Document text
To illustrate the complexity of the problem, Taylor uses Hegel’s dialectic of the master-slave relationship (ibid.: 26); here I should point out that it is only the internalized slave identity that makes a slave a slave, and that the slave is the one that gives the master the mandate of the master. The realization of the master-slave relationship is therefore only possible through the social construction of an imposed and destructive identity.
They have internalized a picture of their own inferiority, so that even when some of the objective obstacles to their advancement fall away, they may be incapable of taking advantage of the new opportunities. And beyond this, they are condemned to suffer the pain of low self-esteem. Their own self-depreciation, on this view, becomes one of the most potent instruments of their own oppression. Their first task ought to be to purge themselves of this imposed and destructive identity (ibid.: 25-26).
The key question for Taylor is how this can happen. What makes individuals internalize self-destructiveness and give someone, in a Hegelian sense, the mandate of the master, i.e. how can the circumstances that reproduce existing master-slave relationships be overcome? He looks for the answers in a historical perspective.
THE HISTORICAL ROOTING OF 'THE POLITICS OF RECOGNITION'
In his debate about historic dynamics, Taylor emphasizes two key changes that led to the inevitability of the modern preoccupation with recognition and identity. The first is the collapse of the social hierarchy, which was the basis for the phenomenon of honor (ibid.: 26), and the second the development of individualized identity, linked to authenticity, which appeared at the end of the 18th century (ibid.: 28).
Honor versus dignity
Taylor claims that in the collapse of the social hierarchy, one very important issue is the replacement of the phenomenon of honor with the phenomenon of dignity. In its ancient definition, honor was strongly linked to social inequality, when its existence and reproduction had to be justified (ibid.: 27). In situations like these it is a given that honor is not for everyone, and that this is just! The eighteenth century brings a gradual shift from honor to dignity. Taylor identifies Rousseau as the initiator of the new discourse on honor and dignity. He says that in addition to the two existing traditional paths available to contemplate the two concepts, Rousseau developed a third – he developed a discourse in which he completely rejected honor and introduced dignity, and he is the source of the thesis about the right of all the people to equal dignity. Taylor claims that Hegel developed the principle of equal dignity on the basis of on Rousseau’s explication of dignity, and developed the master-slave dialectic directly from it. The old discourse about honor has pride at the center, while for the new discourse about dignity the key is recognition by others. Thus dignity is constitutively defined through recognition, i.e. recognition is a constitutive act/process of dignity. The old hierarchical concept of honor broke down because it wasn’t able to respond to new needs for recognition. It was replaced by a regime of mutual recognition (ibid.: 35–36, 48–51). Honor is a hierarchical concept and is tied to a narrow segment of the population and expressions such as Lord and Lady, while dignity is linked to democratic (liberal) society and tied to the concepts of Mr., Mrs. and Miss. Honor can be linked to lordship and the rule of the few, and dignity to its universal occurrence in all people, democratization and egalitarianism.

Supplied material
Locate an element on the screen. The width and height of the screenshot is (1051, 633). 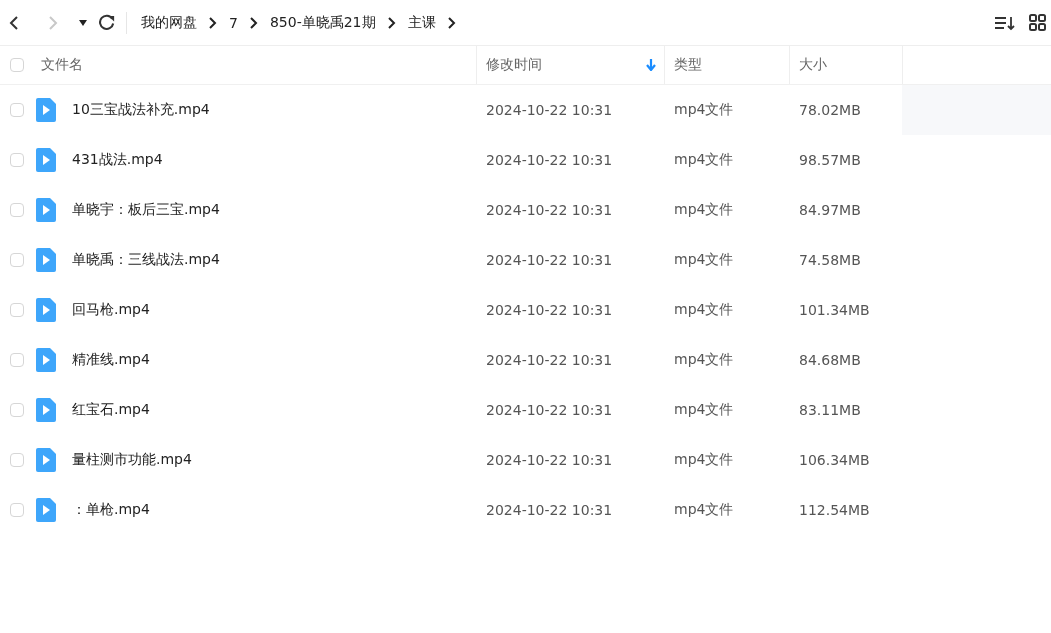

Your instructions
Copy, word for word, the part of the passage on the politics of recognition that begins with the words containing "They have internalized" and ends with "identity (ibid.: 25-26).". The data above have no connection to the passage on the politics of recognition.

Response
They have internalized a picture of their own inferiority, so that even when some of the objective obstacles to their advancement fall away, they may be incapable of taking advantage of the new opportunities. And beyond this, they are condemned to suffer the pain of low self-esteem. Their own self-depreciation, on this view, becomes one of the most potent instruments of their own oppression. Their first task ought to be to purge themselves of this imposed and destructive identity (ibid.: 25-26).